The below graph is the one that blew me away. They ran a study comparing Rousillon and Selenium, a comparable Web data scraping system. Everybody using Rousillon completed both tasks in a few minutes. Most people using Selenium couldn’t finish the tasks (if the bar goes all the way up to the top, people ran out of time before completing).

But here’s the part that is just astonishing. Notice the black border on some of the Selenium bars in that graph? Those are the people who knew Selenium already. NONE of the Rousillon users knew the language before hand. That time for the Rousillon users includes training — and they still beat out the Selenium users.  A task that a trained Selenium user can solve in 25 minutes, a complete novice can solve with Rousillon and Helena in 10 minutes.

Here’s a goal for task-specific programming languages for adult end-users: It should be easily learned. End-users want to be able to succeed at simple tasks nearly immediately. They want to achieve their task, and any time spent learning is time away from completing the task. It’s about reducing the costs of integrating programming into the adult’s context.

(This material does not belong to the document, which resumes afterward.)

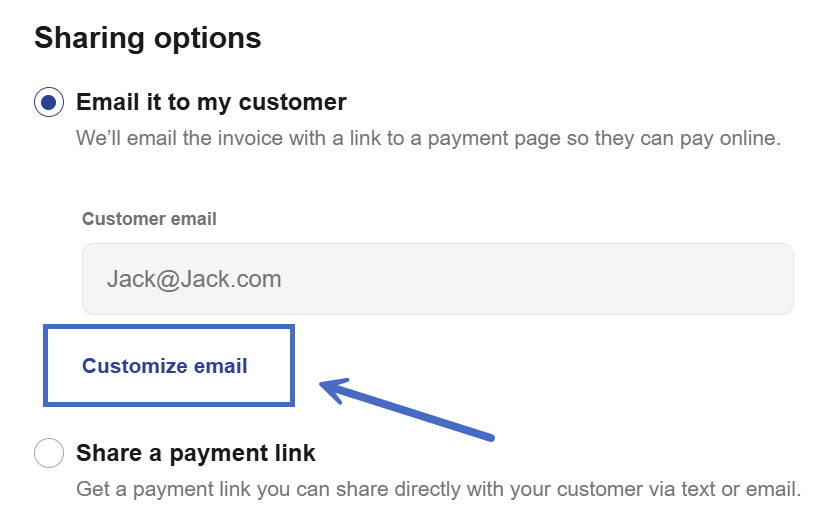Click the "Email it to my customer" label
Screen dimensions: 830x527
pyautogui.click(x=211, y=102)
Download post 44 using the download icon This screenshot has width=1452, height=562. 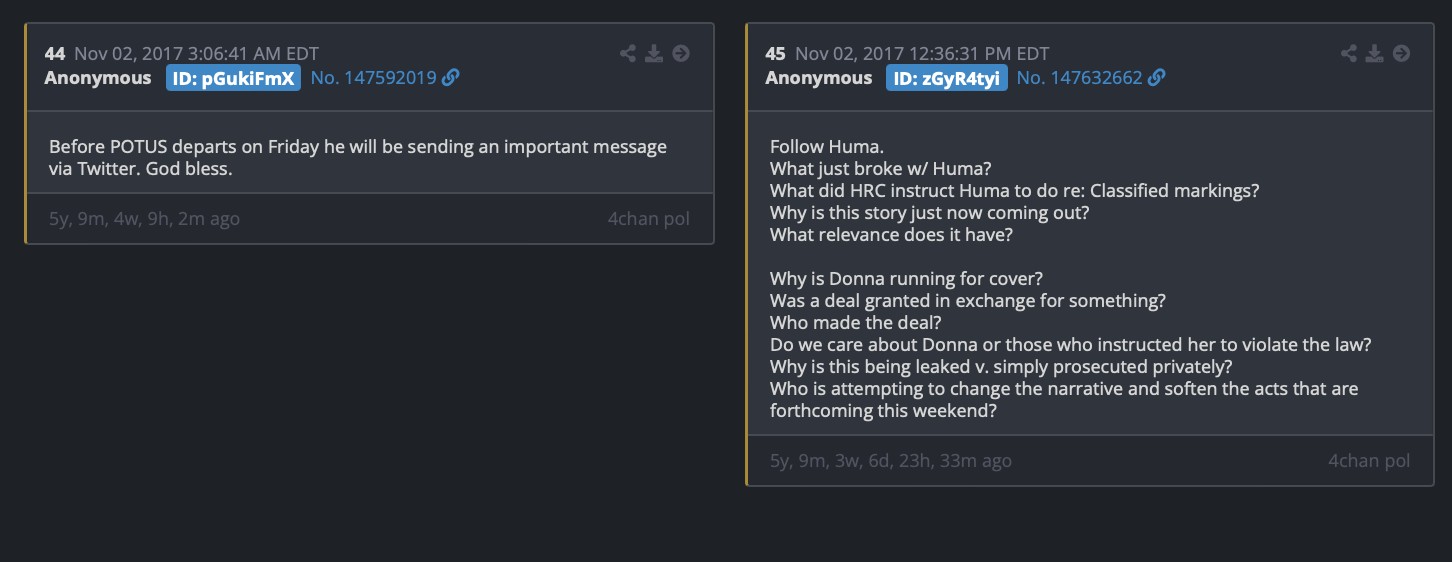654,53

The goal isn’t exactly the same when we’re talking about learners in non-CS classes. I think it’s about balancing two challenges:

  • If the learning is generative and will be used again, then some additional learning is valuable. For example, learning about vectors in MATLAB and lists in Racket make sense — you’ll use them whenever you will use either language. It’s a concept that can be applied whenever you use those languages. (I have a blog post that talks about generativity and other goals for task-specific programming languages next week.)
  • But we don’t want to turn algebra, history, or economics classes into CS classes. We don’t want to make mathematics or social studies teachers feel like like they’re now teaching CS. When is it too much CS that you’re teaching?  Perhaps a rule of thumb is when the teacher is teaching more than they could learn in a single professional development session. That’s just a guess.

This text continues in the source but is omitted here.